The Ongoing Insult of Wisconsin’s Endless Insurrection
At the heart of the lie of a stolen election is an insult. An insult to voters in cities like Milwaukee.
The Recombobulation Area is an award-winning weekly opinion column written by veteran Milwaukee journalist Dan Shafer. Learn more about it here.
“Every Day Is Jan. 6 Now” reads the headline from the New York Times editorial board, and perhaps nowhere is that more accurate than here in the state of Wisconsin.
Nearly every day, there is a fresh reminder that the guiding belief behind the violent riot at the Capitol – the lie of a stolen presidential election – has been fully embraced by a Republican Party that spent all of 2021 working to pass laws that would restrict legal voting, and attacking the legitimacy of an election that has endlessly proven to be free, fair and secure.
The lie has been embraced so fully, and it has become so deeply embedded in what it means to be a Republican, post-2020, that the most recent Marquette University Law School Poll found that an overwhelming majority of the party’s voters in Wisconsin – a whopping 68%! – doubt the legitimacy of the election result. They believe the lie.
After a year of legal challenges, recounts, hearings, audits and attempts to change election laws, there appears to be no end in sight to Wisconsin Republicans’ ongoing subversion of democracy.
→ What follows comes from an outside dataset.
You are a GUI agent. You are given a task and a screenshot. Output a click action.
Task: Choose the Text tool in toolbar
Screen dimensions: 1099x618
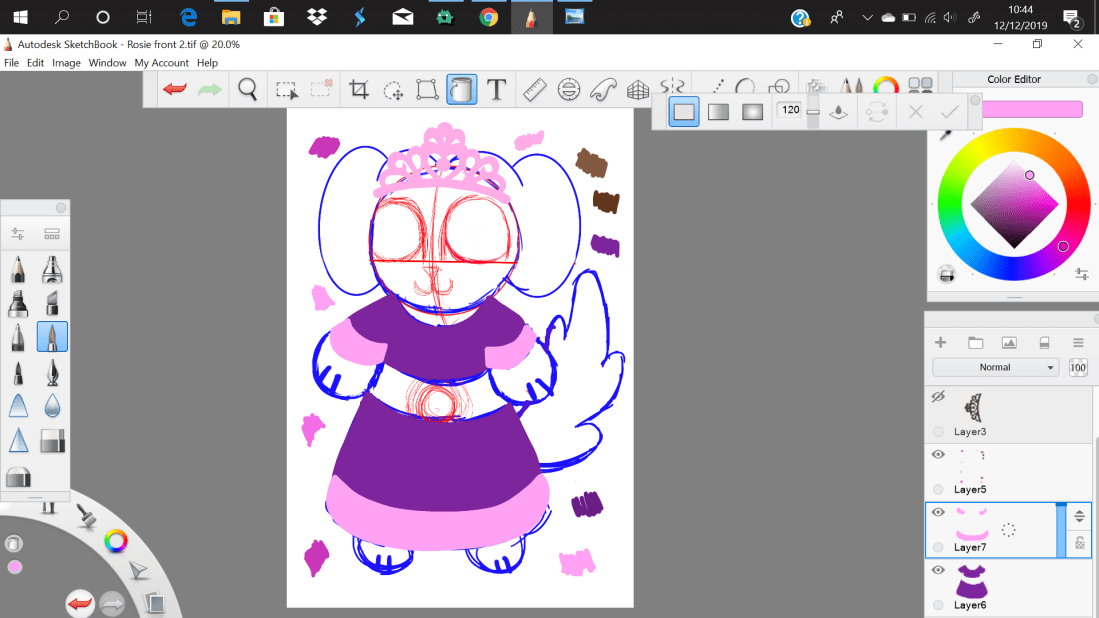(496, 90)
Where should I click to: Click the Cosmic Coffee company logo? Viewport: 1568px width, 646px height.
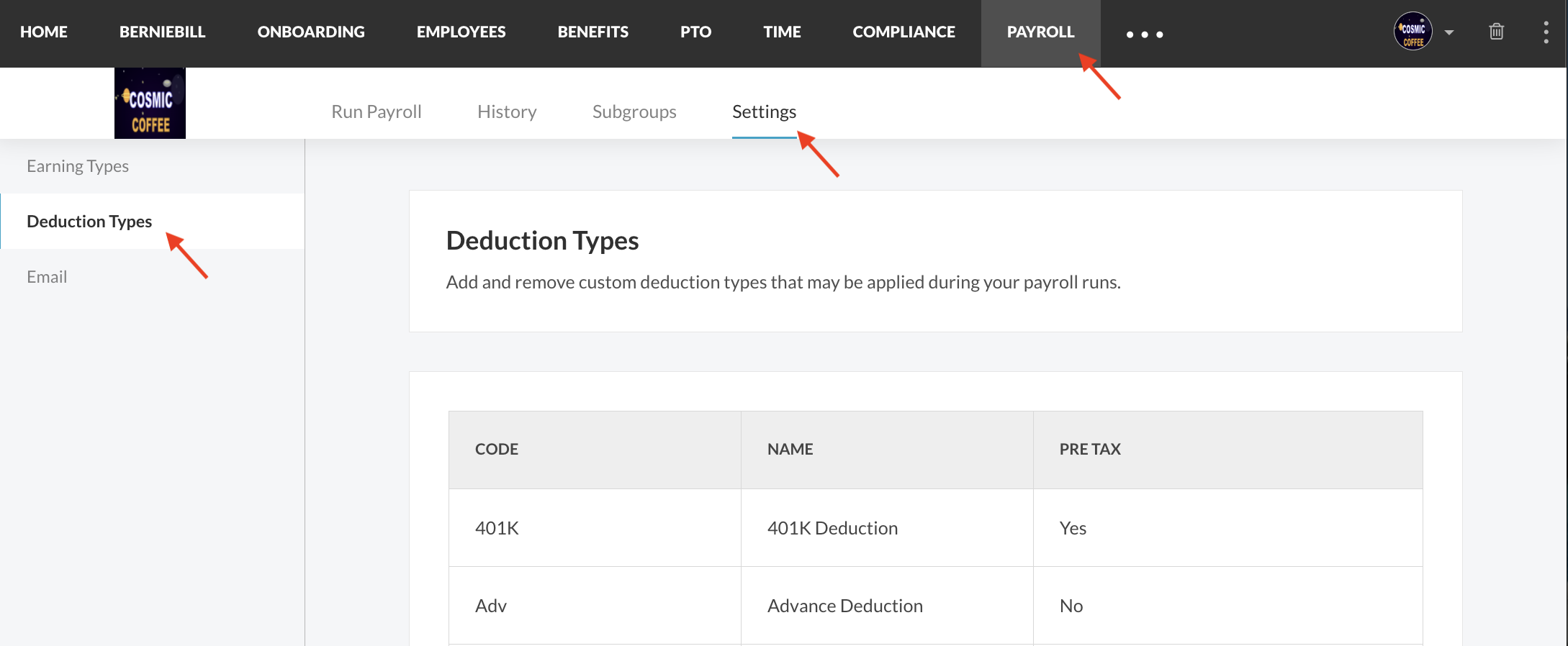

It’s hard to see how this ends, and it’s nearly impossible to see a way where this ends well.
The most glaring example of this daily Jan. 6-ification of our politics is the ultra-partisan “investigation” being conducted by former State Supreme Court justice Michael Gableman, authorized and supported by Assembly Speaker Robin Vos. It’s hard to even adequately characterize what’s happening with this undertaking. The bumbling incompetence revealed in the daily drip-drop of reporting on this increasingly expensive ongoing debacle obscures just how genuinely damaging its core mission continues to be, because the mission is the lie. We can’t overlook the fact that everything that’s happened with the Gableman probe is based on the same lie that led to the violent attack at the Capitol a year ago. This “Big Lie,” and the cavalcade of lies that continue to be built upon it, are deeply damaging to the foundational principles of our democracy.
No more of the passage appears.